Surgeon John Bradley Williamson, a former president of the British Scoliosis Society, is also accused of running a ‘toxic’ team with ‘absolute power’ due to his relationship with a nurse.

The 65-year-old was found to have ‘directly contributed’ to the death of Catherine O’Connor in February 2007,  according to a leaked NHS-commissioned report seen by The Sunday Times.

Catherine was wheelchair-bound after being born with spina bifida, and she died on the operating table at Salford Royal Hospital in Manchester following catastrophic blood loss.

The ‘Patient Safety Look Back Review’ concluded that Williamson’s actions, which included not having a second consultant surgeon or enough blood, ‘directly contributed’ to Catherine O’Connor’s death. 

Dr Williamson was suspended in 2014 and sacked in 2015 for inappropriate behaviour towards a female member of staff not for clinical reasons.

The General Medical Council said that Williamson was still registered with a licence to practise and was not under investigation.

His website shows he continues to see patients privately although he no longer carries out surgery and charges £350 an hour as an expert witness. 

Allegations of a cover-up from whistleblowers have seen Salford Royal Hospital look into more than 100 of Williamson’s cases.

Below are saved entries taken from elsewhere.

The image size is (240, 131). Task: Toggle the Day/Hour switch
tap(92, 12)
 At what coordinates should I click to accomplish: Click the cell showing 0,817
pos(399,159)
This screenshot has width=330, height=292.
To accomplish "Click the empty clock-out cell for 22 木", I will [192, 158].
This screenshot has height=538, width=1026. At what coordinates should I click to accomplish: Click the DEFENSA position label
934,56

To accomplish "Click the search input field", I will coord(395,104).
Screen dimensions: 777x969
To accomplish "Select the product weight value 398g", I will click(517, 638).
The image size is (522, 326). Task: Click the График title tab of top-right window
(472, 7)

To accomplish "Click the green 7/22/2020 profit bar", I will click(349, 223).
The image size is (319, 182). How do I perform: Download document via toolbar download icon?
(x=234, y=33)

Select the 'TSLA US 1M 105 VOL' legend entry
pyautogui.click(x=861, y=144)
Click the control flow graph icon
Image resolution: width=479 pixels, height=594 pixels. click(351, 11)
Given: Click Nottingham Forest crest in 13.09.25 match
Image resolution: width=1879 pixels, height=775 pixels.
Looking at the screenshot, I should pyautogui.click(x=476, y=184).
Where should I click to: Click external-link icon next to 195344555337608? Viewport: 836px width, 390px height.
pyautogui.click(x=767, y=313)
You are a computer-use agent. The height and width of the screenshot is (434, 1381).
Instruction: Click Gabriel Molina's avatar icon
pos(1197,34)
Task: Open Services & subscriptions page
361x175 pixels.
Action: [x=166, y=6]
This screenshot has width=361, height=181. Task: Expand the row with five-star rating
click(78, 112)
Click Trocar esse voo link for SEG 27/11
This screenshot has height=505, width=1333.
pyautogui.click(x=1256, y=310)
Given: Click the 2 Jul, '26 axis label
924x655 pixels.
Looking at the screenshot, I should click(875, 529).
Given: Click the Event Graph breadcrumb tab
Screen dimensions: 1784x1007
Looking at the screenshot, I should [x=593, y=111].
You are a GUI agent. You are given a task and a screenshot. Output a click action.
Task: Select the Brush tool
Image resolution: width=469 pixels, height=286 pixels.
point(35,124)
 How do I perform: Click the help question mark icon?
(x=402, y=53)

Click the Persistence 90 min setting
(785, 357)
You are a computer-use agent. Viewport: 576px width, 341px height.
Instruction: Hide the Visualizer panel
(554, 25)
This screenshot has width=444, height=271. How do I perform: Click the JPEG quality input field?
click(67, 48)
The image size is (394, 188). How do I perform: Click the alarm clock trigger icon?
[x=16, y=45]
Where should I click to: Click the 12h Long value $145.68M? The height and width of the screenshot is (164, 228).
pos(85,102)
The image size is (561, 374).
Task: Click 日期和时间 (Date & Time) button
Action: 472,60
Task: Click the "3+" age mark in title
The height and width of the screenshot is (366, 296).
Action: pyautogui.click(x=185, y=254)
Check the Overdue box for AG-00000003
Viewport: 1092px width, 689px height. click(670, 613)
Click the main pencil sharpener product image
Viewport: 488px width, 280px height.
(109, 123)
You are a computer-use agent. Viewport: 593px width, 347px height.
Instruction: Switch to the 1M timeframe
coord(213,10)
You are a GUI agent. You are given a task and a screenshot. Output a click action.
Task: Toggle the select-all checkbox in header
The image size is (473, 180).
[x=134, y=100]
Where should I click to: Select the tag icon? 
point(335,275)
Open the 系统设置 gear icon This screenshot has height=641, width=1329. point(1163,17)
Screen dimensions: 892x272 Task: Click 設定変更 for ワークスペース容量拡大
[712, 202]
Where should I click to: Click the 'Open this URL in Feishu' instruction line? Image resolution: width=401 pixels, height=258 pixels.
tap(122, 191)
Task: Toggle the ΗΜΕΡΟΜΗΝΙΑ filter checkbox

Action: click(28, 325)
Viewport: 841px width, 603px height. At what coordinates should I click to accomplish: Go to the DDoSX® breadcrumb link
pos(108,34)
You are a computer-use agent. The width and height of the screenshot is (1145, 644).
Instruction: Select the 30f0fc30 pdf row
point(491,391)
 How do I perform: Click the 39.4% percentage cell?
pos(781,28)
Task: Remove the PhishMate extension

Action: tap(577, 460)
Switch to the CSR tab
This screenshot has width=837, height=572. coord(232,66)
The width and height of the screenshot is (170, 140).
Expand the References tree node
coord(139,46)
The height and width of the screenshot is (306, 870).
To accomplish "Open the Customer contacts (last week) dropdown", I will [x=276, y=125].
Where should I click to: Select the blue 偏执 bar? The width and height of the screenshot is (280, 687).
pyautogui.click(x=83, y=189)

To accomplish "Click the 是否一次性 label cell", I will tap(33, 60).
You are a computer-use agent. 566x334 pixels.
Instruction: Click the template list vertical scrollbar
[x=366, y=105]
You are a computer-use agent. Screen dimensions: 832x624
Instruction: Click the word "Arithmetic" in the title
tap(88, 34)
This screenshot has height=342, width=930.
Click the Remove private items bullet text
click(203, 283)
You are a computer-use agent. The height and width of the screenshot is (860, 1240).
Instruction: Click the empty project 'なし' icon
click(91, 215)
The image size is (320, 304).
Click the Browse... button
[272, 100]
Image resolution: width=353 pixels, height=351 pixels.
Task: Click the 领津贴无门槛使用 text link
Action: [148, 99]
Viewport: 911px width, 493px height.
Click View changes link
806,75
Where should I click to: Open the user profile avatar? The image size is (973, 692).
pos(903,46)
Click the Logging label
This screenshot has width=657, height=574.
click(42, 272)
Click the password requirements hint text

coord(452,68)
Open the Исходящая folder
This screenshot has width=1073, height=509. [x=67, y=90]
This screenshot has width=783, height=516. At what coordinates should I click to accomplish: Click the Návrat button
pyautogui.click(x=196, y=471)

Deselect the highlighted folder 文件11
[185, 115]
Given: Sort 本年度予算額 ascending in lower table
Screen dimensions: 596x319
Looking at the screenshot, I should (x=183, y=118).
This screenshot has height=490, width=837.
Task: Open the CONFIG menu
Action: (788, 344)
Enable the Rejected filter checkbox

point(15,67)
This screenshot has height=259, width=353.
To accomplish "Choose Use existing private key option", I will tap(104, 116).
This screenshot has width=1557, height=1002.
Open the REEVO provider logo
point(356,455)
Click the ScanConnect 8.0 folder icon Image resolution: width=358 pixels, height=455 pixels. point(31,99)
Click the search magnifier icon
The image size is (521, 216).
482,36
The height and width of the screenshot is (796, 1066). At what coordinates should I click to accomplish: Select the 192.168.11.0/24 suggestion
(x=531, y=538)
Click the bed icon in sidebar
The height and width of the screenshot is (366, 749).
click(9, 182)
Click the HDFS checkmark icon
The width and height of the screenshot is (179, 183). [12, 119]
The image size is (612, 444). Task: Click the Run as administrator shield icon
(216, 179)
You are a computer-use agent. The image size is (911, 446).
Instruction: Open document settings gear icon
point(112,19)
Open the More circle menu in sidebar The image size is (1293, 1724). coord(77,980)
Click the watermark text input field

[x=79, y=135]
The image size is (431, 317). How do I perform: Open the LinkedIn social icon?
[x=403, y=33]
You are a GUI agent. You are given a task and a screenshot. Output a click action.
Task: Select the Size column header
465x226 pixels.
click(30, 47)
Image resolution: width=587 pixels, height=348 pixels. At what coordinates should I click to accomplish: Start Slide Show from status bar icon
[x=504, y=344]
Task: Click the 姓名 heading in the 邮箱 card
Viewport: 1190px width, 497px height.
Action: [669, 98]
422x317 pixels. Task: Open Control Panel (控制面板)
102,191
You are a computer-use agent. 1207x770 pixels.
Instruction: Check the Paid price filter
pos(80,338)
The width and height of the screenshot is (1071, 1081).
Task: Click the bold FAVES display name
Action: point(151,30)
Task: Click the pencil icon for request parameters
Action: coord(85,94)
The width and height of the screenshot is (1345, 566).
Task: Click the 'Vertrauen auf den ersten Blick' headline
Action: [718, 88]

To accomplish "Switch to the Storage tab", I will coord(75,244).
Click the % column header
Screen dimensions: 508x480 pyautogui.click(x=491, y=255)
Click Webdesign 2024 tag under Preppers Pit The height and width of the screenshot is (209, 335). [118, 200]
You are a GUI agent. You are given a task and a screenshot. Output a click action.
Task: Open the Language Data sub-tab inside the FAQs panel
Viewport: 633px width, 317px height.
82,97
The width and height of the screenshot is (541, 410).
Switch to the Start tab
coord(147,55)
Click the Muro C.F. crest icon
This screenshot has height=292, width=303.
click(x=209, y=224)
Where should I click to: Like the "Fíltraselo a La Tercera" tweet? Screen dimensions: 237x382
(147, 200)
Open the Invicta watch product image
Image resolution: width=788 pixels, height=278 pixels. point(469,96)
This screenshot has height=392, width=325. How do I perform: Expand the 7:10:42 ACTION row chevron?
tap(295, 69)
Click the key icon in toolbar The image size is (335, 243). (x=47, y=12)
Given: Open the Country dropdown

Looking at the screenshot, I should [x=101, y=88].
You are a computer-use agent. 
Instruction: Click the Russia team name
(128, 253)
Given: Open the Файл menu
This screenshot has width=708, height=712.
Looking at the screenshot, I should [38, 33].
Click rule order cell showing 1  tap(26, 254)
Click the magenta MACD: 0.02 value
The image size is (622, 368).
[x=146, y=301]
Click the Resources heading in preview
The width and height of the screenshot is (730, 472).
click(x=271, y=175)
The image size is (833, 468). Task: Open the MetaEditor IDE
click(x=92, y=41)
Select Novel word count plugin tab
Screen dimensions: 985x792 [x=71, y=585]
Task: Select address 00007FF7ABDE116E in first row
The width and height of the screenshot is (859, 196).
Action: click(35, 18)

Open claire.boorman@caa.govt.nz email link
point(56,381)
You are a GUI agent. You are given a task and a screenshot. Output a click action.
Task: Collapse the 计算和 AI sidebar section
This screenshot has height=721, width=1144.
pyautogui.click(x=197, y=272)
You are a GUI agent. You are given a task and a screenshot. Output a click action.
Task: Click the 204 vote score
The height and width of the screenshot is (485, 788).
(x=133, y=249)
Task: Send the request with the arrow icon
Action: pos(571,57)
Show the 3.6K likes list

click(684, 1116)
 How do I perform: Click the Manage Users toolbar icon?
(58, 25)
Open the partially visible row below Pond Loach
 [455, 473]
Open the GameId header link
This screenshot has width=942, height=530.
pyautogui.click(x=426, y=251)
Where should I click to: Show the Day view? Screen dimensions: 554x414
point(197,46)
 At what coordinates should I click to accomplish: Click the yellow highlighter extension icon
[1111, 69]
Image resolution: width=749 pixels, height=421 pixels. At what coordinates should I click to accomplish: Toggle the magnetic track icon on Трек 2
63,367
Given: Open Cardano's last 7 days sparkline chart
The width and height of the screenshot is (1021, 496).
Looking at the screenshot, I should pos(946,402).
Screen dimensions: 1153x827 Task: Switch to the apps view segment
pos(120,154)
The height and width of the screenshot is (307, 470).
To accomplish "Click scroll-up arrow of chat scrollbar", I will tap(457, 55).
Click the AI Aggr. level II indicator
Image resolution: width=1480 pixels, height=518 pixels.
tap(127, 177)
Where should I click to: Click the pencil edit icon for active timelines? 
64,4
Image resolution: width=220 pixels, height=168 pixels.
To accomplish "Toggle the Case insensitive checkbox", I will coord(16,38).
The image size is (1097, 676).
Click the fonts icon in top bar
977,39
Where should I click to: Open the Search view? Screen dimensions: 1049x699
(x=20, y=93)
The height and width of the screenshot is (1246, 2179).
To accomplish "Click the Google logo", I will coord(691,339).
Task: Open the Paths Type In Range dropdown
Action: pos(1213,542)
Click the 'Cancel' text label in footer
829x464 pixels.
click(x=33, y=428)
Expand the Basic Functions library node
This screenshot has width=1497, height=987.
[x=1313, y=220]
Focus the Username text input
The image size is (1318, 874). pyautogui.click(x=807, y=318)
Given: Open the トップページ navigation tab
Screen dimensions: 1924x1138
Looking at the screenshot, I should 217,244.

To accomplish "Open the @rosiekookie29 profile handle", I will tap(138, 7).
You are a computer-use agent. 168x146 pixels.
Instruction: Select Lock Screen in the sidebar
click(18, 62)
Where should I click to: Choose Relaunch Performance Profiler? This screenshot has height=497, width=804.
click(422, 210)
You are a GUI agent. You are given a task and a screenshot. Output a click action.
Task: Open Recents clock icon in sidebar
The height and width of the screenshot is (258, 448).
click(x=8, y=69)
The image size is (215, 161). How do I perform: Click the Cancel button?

Orthopedic surgeon John Bradley Williamson was found to have ‘directly contributed’ to the death of Catherine O’Connor in 2007, when he operated on her

Catherine O'Connor died following catastrophic blood loss aged only 17 after having spinal surgery by John Bradley Williamson

Catherine O’Connor died following catastrophic blood loss aged only 17 after having spinal surgery by John Bradley Williamson

Williamson, who specialised in surgery to treat scoliosis, was described by colleagues as ‘clinically incompetent’ and a ‘bully’, who ran his department with ‘absolute power’ because he was having a relationship with the department’s nurse manager, according to leaked minutes seen by The Sunday Times from December 2021.

Staff also claimed that reports into mistakes resulted in them being threatened or the reports themselves ‘went missing, disappeared or were downgraded’.

In relation to Catherine’s death, Williamson told the Times: ‘I have not been made aware of any allegations.’ 

John Bradley Williamson managed a team of 30 surgeons at Salford Royal Hospital with 'absolute power' according to a colleague

John Bradley Williamson managed a team of 30 surgeons at Salford Royal Hospital with ‘absolute power’ according to a colleague

Williamson joined Salford Royal Hospital and the Royal Manchester Children’s Hospital in 1996 and as head of division he managed a team of 30 surgeons handling 10,000 referrals and 2,000 complex surgeries a year.

Addressing the Spinal Patient Safety Look Back Review, the Northern Care Alliance said: ‘We reassure patients that this review only involves some patients who received spinal surgery performed by this Consultant Surgeon. This surgeon has not worked at the Trust since 2015.

‘Patients should be assured that if concerns are identified with their care or treatment then they will be contacted by our organisation.

‘A patient might then be asked to attend for a clinic appointment with one of our consultant spinal surgeons. This might be to discuss medical history, previous spinal surgery, progress since spinal surgery (even if this was some time ago) and current condition. This will help to determine if anything further needs to take place.

‘We are sorry for any distress or concern that patients may have experienced and we hope this information provides patients with some reassurance. We emphasise that any patient where concerns are identified with their previous spinal surgery or treatment – they will be contacted by the Trust.’